- **Dataset entries**
┄┄┄┄┄┄┄┄┄┄

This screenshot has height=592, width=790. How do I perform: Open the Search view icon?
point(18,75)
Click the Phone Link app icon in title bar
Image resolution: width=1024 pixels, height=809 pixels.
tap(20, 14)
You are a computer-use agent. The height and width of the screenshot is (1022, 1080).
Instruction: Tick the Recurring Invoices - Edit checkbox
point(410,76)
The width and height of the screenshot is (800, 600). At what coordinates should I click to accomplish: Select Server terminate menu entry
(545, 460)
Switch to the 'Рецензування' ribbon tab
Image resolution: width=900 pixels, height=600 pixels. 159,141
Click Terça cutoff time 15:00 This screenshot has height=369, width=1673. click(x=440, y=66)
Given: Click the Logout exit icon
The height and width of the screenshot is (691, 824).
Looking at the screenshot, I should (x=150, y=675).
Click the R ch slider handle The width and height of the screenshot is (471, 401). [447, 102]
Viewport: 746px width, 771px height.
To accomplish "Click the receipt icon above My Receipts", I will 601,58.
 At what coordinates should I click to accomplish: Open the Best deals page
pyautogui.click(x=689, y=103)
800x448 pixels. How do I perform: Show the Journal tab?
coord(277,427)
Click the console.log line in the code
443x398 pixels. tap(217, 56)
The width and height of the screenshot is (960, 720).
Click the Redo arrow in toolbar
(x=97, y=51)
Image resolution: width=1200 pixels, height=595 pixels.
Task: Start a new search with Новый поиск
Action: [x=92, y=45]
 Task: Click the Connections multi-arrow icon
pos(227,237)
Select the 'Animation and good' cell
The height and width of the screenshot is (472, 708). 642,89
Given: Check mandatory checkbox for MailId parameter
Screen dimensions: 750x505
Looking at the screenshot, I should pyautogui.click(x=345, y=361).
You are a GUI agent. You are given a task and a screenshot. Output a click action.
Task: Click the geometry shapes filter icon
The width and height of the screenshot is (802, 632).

┄┄┄┄┄┄┄┄┄┄

- **WHAT IS BEING ASKED**
Would you please return all lines of the data that include the word "agent"?

- **ANSWER BOX**
You are a computer-use agent. The height and width of the screenshot is (1022, 1080).
You are a GUI agent. You are given a task and a screenshot. Output a click action.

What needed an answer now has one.